Tagging is pretty simply. You can set album, artist, composer, genre, conductor for the whole album and you can edit them for each track if you wish.  Take a look here at Splitting Tracks here

http://www.alpinesoft.co.uk/VinylStudio/helpfile_contents.aspx

In the VS General Forum there is a post with a couple of tips on looking up albums in discogs using catalog and release numbers. They can be helpful for hard to find albums and for albums with lots of versions. I use those tips all the time.

The time consuming task can be cleanup. You can do hum, rumble and hiss removal in a few minutes. Running click repair is also quick, but you may have to do manual fixes which can take time. Once you get used to it, you can scan through the corrected waveform and spot potential problem spots. My record is about 3 hours for a very damaged recording, but that was also when I was knew to doing it.  But, for most albums there is little manual work needed. It all depends on how clean you want the resulting tracks. Scratches across the record are easy to fix. Anything that runs parallel to the tracks can be very hard to fix.

Total time without doing a lot of manual click repairs usually varies for 15 to 30 minutes.

You can certainly output Flac files with the tags that VS handles set directly into your library folder. That is what I do. The tags it handles are shown in the helpfile screen. You cannot add other tags. Those would have to be added by your player or another tagging program. I use JRiver and always add a couple of custom tags when I import, but those mostly happen automatically on import into JRiver.
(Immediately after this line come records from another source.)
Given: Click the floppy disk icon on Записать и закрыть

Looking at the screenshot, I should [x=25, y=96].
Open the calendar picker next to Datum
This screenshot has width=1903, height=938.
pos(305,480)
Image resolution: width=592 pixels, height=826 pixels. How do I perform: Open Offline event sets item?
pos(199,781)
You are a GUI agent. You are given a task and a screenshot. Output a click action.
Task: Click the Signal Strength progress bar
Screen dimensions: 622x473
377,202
You set the tags for the whole album, but you can also change each field for each track, for example, composer for a non-classical piece or for different pieces by different composers on a classic record.  I use the comment field to put in the name of the recording company and the record number for future reference.


Glad to help. I am a real fan of Vinyl Studio. And the price is hard to beat.
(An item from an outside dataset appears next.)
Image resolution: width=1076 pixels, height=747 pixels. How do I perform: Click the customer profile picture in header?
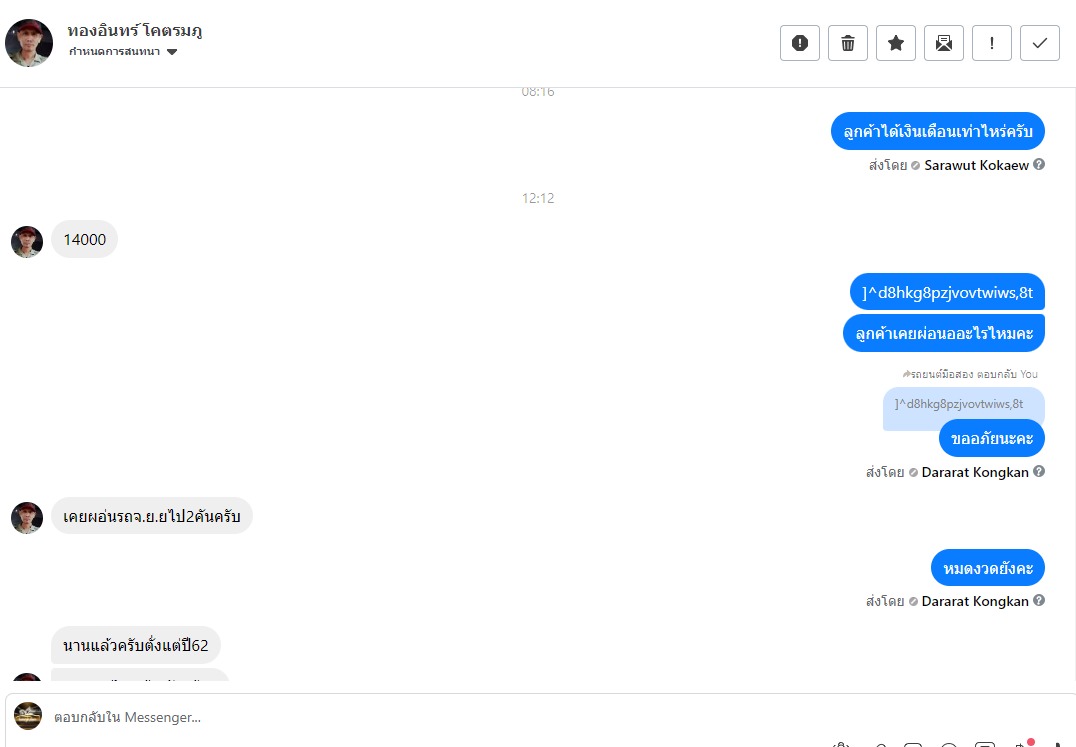[29, 43]
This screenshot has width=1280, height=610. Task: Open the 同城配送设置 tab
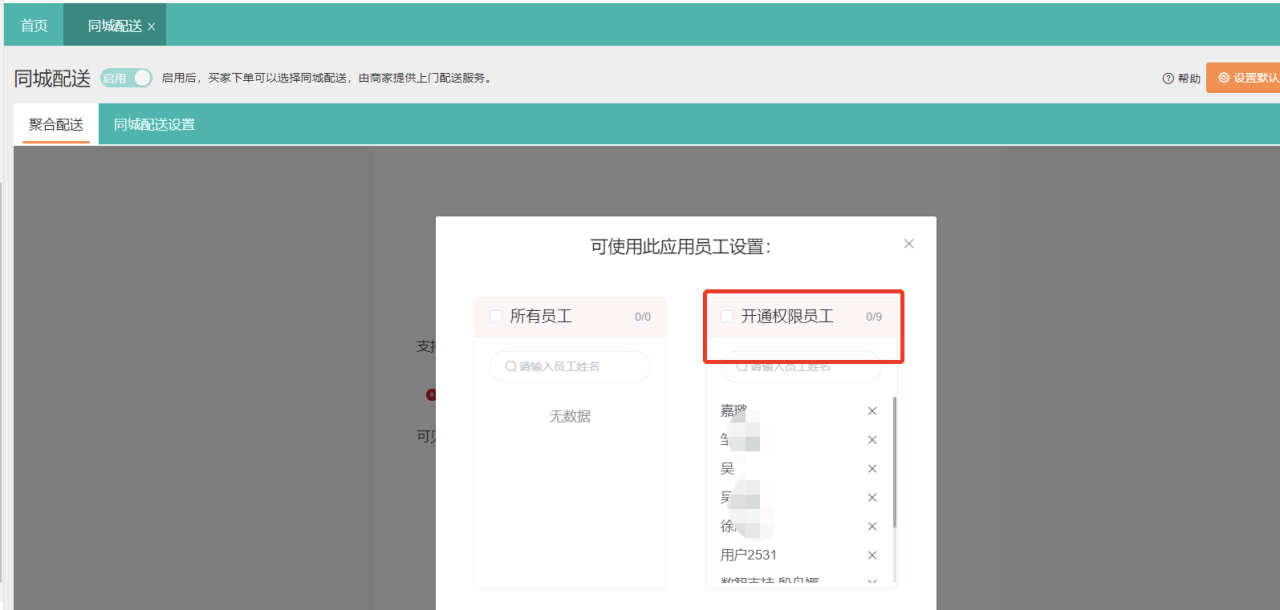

You can get a trial version of VS. If I remember correctly you can do the whole process just when you write out the track files the corrections are not saved. And you get 5 albums I think. So, give it a try.
Jeff - You are correct - the original file, vsfile and .crd files stay in the original folder and the output files (the tracks) go into the JRiver folder.

The track files are independent of VS, just like CD rip files. Once you create them, they are stand alone files. You need the original file, the vsfile and the .crd file to create the output files (tracks), but once the output file is created it is independent of VS. You can move it anywhere you want, including to another computer.

The reason to not move the input files is in case you want to re-edit in VS - such as correcting a click you missed. VS needs to know where the original files are to do that. You would the open up VS, call up the album, add the new corrections and write new output (track files) into the JRiver folders. So, you do not want to move the original files, just in case you want to make more edits or re-create the files. Actually VS can recreate the vsfile easily, but the .crd file has all your corrections in it and you do not want to have to redo those. Therefore it is important that you back up the .crd files.

Again, the track files are independent of vsfile and the .crd file. You just need those files if you want to do more corrections or if you, for some reason loose the track files and need to recreate them. You do not want to loose the corrections that you have already done in VS.

As an aside, if you create new track files, you loose any custom tags you may have applied to the old track files by JRiver. However, you can re-create the custom tags in the new track files by using Library Tools to write the library tags for the tracks to the files.

Hope that helps. Sorry for the confusion.